Sono già una decina le scarcerazioni di altrettanti indagati coinvolti agli inizi di maggio in una inchiesta della Dda sugli appalti finiti alle imprese ritenute colluse con il clan dei Casalesi, grazie ai regali che arrivavano lo dice l'accusa ai dirigenti di Reti ferroviarie italiane (Rfi).
Le ultime decisioni del Tribunale del Riesame hanno visto l'annullamento delle ordinanze cautelari a carico degli imprenditori Antonio e Luigi Petrillo (difesi dall'avvocato Mario Caliendo) e Angelo Massaro. Su un totale di 34 arrestati di cui la metà domiciliari (e 63 indagati), il Tribunale della Libertà ha annullato una decina di arresti per mancanza di esigenze cautelari, tra cui i cinque imprenditori Diana (difesi dall'avvocato Giuseppe Stellato), mentre c'è stata una riforma della misura cautelare per l'altro indagato Francesco Salzillo. Nell'inchiesta spiccano i nomi di due imprenditori oggi residenti a Napoli, «omonimi» della famiglia degli Schiavone del clan dei Casalesi ma ritenuti collusi. In particolare, Nicola Schiavone, 68 anni, natali casertani, da anni residente a Napoli (studi tra via Gramsci, piazza dei Martiri, residenza a Posillipo).

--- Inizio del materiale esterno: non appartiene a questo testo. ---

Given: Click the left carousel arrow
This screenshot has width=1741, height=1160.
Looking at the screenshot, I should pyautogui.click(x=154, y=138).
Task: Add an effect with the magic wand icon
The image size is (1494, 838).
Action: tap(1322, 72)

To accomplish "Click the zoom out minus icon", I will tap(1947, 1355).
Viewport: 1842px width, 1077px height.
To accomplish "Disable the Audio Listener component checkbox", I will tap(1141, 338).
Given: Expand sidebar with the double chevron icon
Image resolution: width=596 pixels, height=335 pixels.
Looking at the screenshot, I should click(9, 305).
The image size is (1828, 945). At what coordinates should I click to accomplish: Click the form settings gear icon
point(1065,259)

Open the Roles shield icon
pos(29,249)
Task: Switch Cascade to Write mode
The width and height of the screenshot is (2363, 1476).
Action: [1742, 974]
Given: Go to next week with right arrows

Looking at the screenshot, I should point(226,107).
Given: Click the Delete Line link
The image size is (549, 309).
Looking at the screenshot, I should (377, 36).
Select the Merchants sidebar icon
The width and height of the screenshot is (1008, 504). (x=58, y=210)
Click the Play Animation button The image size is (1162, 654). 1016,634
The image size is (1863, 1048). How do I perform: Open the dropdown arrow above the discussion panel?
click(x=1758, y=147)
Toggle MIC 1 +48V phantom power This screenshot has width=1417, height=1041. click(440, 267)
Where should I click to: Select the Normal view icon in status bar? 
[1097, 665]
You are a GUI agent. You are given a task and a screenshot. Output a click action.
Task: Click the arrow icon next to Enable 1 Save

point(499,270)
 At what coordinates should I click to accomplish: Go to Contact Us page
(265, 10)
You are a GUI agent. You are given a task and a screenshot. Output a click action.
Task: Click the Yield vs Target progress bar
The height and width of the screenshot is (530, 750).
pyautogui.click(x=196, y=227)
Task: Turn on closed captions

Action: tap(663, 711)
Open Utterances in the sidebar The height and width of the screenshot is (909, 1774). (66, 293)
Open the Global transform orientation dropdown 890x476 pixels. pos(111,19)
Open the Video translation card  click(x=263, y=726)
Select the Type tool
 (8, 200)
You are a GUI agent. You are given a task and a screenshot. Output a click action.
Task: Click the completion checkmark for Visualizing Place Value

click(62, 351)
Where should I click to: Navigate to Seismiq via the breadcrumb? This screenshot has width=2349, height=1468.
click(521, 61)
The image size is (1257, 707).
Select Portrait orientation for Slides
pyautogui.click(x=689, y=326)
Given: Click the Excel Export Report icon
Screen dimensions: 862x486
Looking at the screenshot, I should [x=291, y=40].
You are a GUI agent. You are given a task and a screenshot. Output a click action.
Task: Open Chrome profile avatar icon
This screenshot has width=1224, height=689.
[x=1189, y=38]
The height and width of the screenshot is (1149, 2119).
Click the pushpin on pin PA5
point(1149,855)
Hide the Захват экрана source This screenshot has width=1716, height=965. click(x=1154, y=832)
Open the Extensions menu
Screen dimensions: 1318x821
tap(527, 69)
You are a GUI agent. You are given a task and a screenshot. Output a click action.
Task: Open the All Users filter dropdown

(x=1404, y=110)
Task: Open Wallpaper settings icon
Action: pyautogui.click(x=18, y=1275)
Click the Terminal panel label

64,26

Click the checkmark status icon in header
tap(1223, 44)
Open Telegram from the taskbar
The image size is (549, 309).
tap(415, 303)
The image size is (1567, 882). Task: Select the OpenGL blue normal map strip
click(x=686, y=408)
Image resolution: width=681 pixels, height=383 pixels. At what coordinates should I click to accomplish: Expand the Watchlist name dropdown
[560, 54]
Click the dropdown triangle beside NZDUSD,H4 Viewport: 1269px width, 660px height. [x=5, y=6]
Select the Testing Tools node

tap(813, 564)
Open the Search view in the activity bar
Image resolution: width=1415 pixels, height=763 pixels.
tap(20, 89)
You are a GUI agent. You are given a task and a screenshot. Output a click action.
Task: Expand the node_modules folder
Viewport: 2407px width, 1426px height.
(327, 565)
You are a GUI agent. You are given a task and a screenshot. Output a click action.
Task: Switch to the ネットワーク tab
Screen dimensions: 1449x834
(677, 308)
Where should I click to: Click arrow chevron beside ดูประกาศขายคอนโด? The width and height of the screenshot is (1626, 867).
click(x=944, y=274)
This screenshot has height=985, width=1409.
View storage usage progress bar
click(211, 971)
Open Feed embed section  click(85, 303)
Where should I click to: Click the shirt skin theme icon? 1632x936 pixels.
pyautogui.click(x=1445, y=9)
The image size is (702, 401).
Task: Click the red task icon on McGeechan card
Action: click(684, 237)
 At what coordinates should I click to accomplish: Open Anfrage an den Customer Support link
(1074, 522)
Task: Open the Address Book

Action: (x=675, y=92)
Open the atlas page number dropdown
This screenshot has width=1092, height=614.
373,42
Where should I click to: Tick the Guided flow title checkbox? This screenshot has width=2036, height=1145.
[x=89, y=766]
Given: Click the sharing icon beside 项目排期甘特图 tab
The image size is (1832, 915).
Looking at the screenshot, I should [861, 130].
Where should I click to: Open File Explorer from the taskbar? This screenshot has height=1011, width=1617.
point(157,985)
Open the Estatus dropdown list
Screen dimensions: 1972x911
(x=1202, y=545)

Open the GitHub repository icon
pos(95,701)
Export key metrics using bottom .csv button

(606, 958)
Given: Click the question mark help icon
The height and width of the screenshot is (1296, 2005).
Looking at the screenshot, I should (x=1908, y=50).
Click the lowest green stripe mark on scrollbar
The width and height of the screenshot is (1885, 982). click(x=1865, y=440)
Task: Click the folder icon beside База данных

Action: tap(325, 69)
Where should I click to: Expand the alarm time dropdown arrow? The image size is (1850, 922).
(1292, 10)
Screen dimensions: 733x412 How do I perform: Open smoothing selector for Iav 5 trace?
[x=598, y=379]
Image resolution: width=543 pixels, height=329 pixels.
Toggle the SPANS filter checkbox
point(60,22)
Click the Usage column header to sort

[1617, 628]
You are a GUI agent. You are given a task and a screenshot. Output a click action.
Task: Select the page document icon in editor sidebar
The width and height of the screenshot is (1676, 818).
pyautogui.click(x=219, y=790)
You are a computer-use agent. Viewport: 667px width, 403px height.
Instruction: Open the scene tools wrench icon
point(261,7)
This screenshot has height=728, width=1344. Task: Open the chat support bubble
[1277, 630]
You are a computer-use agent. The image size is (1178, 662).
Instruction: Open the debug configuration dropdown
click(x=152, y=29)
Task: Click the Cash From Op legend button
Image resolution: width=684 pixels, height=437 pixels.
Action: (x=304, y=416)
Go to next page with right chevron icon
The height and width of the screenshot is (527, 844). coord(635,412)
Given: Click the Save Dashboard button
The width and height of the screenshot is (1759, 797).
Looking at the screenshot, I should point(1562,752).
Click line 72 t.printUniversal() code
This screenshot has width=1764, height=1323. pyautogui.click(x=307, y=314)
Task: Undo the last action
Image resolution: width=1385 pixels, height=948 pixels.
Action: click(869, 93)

Assieme al fratello Vincenzo in uno scenario che va chiarito così: Vincenzo e Nicola Schiavone sono solo omonimi dei boss casalesi, ma sono accusati di aver messo a frutto soldi sporchi di Francesco Sandokan Schiavone (il cosiddetto «lievito madre»). Per l'accusa era il dominus della rete dei subappalti, all'ombra di Rfi e di altri ex colossi di Stato. Decideva quali ditte dovessero subentrare nei lavori di rifinitura e di messa in sicurezza della rete ferroviaria, poi faceva la voce grossa. In due direzioni: era infatti in grado di promuovere le carriere dei funzionari di Rfi, mentre strappava consulenze d'oro per prestazioni mai avvenute. Preziosi gemelli d'oro Cartier da 600 euro, stipendi di mille euro mensili, soggiorni da oltre 9mila euro in costiera sorrentina, con tanto di prestazioni accessorie. E le promozioni. Sono i regali che gli ex dirigenti di Rfi avrebbero ricevuto in cambio di appalti finiti alle imprese ritenute colluse con il clan dei Casalesi. Tra gli appalti finiti nelle mani di ditte riconducibili al clan, figura anche quello di Rfi riguardante le centraline di sicurezza e della pavimentazione stradale. Sequestrati 50 milioni di euro. Contestati, a vario titolo, estorsione, intestazione fittizia di beni, turbativa d'asta, corruzione e riciclaggio, aggravati in quanto commessi per agevolare un'organizzazione mafiosa. Oltre a Nicola Schiavone e al fratello Vincenzo, è coinvolto anche Dante Apicella, nome che spiccò nel maxiprocesso Spartacus. Rfi aveva poi spiegato in una nota a margine degli arresti: «Sono stati sospesi in via cautelare tutti i dipendenti coinvolti, mentre altri quattro sono stati in passato licenziati dopo le prime verifiche della magistratura».